Optimization for deep learning: theory and algorithms
Ruoyu Sun
TL;DR
This paper surveys optimization theory and algorithms for training deep neural networks, addressing why training succeeds or fails and how to design effective training procedures. It centers on a structured view of optimization, covering gradient-based methods (SGD and variants), initialization and normalization tricks, architectural innovations like ResNet, and large-scale distributed training, while also examining global optimization aspects such as mode connectivity, lottery tickets, and infinite-width analyses via neural tangent kernels. Key contributions include linking practical training tricks to theoretical concepts (Lipschitz properties, dynamical isometry, NTK) and synthesizing results across convergence, speed, and global objectives to guide both theory and practice. The discussion highlights the practical impact of initialization, normalization, and architecture on trainability and generalization, and identifies promising directions such as robustness and reinforcement learning where theory-driven algorithms may yield the most benefit.
Abstract
When and why can a neural network be successfully trained?

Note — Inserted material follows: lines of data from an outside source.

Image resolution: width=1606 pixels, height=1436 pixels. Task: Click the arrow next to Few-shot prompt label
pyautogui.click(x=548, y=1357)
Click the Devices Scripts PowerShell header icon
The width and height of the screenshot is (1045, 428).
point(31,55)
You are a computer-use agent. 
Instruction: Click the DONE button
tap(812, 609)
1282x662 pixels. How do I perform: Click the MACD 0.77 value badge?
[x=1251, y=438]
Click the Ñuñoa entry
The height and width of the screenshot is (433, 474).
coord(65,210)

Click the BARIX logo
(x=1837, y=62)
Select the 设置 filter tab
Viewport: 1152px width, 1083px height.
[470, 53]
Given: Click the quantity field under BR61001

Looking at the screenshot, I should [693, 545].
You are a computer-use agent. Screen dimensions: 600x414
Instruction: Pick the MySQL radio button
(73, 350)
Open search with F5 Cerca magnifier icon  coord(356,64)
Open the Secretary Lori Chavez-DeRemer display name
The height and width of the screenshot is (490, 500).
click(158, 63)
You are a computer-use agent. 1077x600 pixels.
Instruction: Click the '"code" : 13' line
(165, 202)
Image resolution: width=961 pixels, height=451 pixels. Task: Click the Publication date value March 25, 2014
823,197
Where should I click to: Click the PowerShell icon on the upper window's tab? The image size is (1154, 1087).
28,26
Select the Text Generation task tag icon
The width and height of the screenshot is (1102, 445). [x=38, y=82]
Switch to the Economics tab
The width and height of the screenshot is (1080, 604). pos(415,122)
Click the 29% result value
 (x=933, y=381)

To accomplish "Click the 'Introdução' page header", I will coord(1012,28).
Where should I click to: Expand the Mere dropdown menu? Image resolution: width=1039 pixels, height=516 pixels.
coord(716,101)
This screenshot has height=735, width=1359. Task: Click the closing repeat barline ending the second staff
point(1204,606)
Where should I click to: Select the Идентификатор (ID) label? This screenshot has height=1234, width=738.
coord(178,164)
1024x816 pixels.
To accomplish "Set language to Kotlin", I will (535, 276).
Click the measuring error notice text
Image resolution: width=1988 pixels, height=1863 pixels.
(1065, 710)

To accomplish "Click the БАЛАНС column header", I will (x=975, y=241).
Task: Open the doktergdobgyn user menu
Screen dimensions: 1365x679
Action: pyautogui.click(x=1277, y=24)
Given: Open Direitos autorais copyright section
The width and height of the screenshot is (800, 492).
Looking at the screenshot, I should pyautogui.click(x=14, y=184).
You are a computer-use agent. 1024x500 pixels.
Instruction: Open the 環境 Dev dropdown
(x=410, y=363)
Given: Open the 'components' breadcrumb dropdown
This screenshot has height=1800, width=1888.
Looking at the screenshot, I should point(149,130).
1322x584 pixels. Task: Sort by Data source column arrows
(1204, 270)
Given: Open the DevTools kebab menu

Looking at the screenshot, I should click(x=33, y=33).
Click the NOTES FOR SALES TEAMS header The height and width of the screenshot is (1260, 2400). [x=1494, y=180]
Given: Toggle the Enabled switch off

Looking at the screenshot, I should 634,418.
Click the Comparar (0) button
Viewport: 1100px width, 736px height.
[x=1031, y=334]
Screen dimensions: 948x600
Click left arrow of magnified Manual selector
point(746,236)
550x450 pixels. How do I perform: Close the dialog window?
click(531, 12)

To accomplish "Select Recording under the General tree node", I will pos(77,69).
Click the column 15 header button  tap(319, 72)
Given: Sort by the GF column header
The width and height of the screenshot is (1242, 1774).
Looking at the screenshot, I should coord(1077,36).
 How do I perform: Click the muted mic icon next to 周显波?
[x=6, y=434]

This article provides an overview of optimization algorithms and theory for training neural networks. First, we discuss the issue of gradient explosion/vanishing and the more general issue of undesirable spectrum, and then discuss practical solutions including careful initialization and normalization methods. Second, we review generic optimization methods used in training neural networks, such as SGD, adaptive gradient methods and distributed methods, and theoretical results for these algorithms. Third, we review existing research on the global issues of neural network training, including results on bad local minima, mode connectivity, lottery ticket hypothesis and infinite-width analysis.